• Stated problem A
In the passage on McKinley's fading reputation, which two presidents did the New Yorker say Taft was better than?
• Stated problem B
Continue the passage on McKinley's fading reputation from its final sentence.

• Text excerpt
—————

But the New Yorker was never one to share the credit with others. His theatrical self-importance led even his children to acknowledge that he wanted to be “the bride at every wedding and the corpse at every funeral.” It wasn’t surprising that soon he was denigrating the man whose presidency he had extolled through thousands of miles of political campaigning on his way to national power. Years later, after his own White House tenure, when he set about to destroy the presidency of his chosen successor and erstwhile close friend, William Taft, he described Taft as “a flubdub with a streak of the second rate and the common in him.” But he allowed as how he considered Taft “a better president than McKinley or Harrison.”
That view was picked up by Roosevelt biographers inclined to view the New Yorker’s piquant style as a requisite for presidential distinction. Thus did McKinley’s reputation fade through the decades as the Roosevelt story, heightened to accommodate the man’s sense of his own glory, dominated the country’s view of that historical period.

—————

• Supplied information
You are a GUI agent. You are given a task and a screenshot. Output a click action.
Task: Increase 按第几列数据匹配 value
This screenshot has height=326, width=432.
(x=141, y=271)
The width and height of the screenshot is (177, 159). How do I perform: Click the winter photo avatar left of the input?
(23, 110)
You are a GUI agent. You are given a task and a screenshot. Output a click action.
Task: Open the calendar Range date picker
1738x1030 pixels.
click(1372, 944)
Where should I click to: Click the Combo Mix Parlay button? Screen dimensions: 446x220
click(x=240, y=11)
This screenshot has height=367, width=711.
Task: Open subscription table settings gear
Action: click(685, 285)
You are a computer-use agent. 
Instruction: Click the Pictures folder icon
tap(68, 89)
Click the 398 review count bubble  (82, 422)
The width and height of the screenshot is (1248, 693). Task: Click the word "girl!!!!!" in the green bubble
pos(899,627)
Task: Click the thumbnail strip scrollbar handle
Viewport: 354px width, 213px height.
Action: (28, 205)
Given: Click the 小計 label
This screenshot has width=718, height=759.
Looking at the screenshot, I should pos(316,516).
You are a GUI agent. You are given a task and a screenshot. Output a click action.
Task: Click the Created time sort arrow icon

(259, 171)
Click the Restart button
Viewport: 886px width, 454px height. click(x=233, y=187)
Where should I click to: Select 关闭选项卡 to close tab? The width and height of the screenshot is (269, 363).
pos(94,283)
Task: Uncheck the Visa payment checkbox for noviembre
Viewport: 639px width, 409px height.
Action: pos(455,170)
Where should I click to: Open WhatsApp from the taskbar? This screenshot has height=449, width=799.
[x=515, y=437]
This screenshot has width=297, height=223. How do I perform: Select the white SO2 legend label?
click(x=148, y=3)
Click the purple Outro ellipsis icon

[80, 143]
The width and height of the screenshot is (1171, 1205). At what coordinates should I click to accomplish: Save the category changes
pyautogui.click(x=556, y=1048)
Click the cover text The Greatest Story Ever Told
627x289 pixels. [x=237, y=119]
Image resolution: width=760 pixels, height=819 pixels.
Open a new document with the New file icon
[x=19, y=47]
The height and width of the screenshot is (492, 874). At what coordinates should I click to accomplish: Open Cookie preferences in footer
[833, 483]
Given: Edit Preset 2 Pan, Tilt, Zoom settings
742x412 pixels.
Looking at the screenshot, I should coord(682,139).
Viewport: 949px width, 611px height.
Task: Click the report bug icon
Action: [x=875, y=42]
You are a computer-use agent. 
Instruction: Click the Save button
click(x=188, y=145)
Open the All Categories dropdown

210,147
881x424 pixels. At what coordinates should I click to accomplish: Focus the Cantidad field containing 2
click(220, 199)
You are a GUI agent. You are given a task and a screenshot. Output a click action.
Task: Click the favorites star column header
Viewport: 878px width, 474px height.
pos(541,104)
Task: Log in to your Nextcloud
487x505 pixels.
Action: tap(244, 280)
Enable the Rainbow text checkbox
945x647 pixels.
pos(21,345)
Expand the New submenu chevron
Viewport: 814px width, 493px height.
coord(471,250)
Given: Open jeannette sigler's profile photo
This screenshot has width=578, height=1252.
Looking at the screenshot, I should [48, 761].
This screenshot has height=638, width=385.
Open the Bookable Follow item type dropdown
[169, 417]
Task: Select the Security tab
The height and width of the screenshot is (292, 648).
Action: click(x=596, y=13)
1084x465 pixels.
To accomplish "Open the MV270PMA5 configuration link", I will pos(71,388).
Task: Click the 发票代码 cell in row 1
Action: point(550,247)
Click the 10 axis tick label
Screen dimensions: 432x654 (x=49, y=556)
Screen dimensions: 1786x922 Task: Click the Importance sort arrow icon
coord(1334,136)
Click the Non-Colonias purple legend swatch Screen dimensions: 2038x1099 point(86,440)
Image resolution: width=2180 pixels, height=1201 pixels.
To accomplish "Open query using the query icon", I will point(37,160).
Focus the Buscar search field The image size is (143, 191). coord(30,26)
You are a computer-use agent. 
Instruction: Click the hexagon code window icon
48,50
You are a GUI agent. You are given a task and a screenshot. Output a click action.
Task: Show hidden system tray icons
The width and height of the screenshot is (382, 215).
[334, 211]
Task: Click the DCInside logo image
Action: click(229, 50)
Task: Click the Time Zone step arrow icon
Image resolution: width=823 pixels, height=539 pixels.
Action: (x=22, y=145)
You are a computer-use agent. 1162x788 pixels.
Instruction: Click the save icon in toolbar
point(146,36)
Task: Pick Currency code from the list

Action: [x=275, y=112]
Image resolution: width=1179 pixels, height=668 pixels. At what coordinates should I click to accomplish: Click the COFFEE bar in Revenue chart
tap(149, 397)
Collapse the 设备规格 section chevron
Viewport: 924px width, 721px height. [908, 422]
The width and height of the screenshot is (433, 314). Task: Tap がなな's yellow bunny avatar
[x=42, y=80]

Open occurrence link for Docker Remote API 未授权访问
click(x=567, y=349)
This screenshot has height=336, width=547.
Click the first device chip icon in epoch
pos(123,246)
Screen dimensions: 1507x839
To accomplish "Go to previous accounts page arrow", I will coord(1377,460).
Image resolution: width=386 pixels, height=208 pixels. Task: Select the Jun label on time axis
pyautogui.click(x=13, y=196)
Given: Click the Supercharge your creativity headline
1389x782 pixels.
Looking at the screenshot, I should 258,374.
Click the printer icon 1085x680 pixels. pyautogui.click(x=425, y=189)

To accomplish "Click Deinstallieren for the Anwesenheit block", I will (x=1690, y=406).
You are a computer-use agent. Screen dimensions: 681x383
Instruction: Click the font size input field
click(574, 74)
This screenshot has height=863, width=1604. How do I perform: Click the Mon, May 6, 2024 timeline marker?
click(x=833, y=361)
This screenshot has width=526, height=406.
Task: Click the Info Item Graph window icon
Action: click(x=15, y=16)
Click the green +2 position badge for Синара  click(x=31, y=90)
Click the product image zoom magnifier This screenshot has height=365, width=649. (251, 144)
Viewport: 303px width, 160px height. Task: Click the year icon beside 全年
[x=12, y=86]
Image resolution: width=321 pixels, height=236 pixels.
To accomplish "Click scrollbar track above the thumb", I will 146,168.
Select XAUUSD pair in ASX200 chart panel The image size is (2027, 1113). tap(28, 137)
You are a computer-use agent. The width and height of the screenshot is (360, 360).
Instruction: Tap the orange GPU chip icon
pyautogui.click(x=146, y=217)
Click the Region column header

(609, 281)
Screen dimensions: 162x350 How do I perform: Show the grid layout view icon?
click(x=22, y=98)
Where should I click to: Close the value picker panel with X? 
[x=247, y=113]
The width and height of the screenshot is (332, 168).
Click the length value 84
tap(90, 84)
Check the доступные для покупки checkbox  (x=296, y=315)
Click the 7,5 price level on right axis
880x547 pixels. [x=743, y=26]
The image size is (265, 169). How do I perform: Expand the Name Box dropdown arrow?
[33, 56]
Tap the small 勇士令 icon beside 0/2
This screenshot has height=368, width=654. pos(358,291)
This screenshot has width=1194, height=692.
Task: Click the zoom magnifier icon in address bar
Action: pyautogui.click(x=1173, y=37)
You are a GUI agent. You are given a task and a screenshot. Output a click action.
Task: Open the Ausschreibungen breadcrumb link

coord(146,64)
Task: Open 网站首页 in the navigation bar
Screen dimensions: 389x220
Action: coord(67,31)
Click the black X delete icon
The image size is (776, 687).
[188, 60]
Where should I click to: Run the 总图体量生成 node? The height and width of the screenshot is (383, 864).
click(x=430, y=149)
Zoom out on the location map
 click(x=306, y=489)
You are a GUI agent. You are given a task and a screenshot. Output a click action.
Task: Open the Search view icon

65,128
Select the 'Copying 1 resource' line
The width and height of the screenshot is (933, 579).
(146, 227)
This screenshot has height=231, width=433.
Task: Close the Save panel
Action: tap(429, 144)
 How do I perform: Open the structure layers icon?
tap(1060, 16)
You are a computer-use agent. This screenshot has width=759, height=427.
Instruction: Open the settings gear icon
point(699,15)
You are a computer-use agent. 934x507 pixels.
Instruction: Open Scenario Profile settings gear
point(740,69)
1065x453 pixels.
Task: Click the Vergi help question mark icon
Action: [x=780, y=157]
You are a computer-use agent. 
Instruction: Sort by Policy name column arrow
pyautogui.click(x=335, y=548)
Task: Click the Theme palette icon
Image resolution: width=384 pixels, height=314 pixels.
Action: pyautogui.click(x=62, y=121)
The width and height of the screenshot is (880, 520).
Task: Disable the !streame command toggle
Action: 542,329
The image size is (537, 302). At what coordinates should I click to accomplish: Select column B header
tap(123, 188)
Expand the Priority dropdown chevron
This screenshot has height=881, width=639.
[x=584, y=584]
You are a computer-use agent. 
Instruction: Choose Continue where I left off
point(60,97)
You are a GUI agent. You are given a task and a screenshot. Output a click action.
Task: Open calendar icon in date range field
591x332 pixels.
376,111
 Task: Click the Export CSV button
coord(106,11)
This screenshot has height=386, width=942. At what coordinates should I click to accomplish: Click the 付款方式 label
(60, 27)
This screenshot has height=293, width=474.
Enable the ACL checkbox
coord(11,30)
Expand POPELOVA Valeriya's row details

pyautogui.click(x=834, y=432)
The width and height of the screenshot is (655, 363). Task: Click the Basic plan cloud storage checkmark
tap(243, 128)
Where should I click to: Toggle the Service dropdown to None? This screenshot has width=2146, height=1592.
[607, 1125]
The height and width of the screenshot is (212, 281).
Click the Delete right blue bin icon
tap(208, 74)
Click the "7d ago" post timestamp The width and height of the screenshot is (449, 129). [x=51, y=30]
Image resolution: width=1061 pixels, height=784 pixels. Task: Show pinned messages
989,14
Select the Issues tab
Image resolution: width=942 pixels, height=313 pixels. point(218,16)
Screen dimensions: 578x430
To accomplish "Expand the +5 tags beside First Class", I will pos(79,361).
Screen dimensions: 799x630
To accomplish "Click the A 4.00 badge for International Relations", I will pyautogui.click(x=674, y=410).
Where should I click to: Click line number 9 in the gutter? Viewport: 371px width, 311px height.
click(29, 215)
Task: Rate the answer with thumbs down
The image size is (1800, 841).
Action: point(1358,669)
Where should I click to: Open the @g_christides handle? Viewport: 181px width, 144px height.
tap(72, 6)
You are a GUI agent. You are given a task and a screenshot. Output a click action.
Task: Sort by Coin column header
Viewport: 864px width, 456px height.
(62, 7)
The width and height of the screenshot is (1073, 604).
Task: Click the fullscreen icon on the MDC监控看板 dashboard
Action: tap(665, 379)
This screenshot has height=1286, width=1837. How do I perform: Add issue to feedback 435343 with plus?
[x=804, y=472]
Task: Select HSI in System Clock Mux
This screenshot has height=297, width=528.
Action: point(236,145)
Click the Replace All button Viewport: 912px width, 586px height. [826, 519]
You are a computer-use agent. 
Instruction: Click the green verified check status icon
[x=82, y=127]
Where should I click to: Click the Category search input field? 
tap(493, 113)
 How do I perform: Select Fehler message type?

—————

• Final answer A
McKinley and Harrison.

• Final answer B
It’s interesting, though, that a different outlook has emerged from the research of the few McKinley biographers who have stepped forward since the late 1950s, when Margaret Leech published her splendid work, In the Days of McKinley. While implicitly acknowledging elements of the McKinley mystery, Leech pulled together the complexities of the time into a coherent picture of how this purposeful, deliberate, self-effacing politician moved men and events stealthily but effectively through tumultuous times. Since then subsequent works by Lewis L. Gould and H. Wayne Morgan have further illuminated the mystery. Gould calls McKinley “the first modern president” based on his embrace of the tools of executive power, his agenda-setting resolve, his foreign policy expansionism, and his success in positioning the Republican Party for ongoing political dominance. Morgan, noting that McKinley lacked the “grand manner” that would have highlighted his philosophy of government and politics, offers a poignant insight. “His reliance on manipulation and conciliation,” writes the biographer, “required unwritten understandings and personal agreements that kept him from history’s limelight, for he could not advertise his methods without destroying them.”
Just so. And that reality likely will continue to influence the nation’s view of William McKinley, a man of prudence, character, compassion, competence, patriotism, and subtle force who presided over momentous times in American history but whose true contributions to his country no doubt will remain a point of contention.
1 Short of stature but broad of shoulder, with luminescent gray-blue eyes and a ready smile, William McKinley pulled men to his side through a heavy quiet that was commanding. Generous-spirited and congenial, he mystified his opponents by always getting his way without resorting to overt tools of leadership. He left his nation, and even the world, far different from what they were when he assumed office.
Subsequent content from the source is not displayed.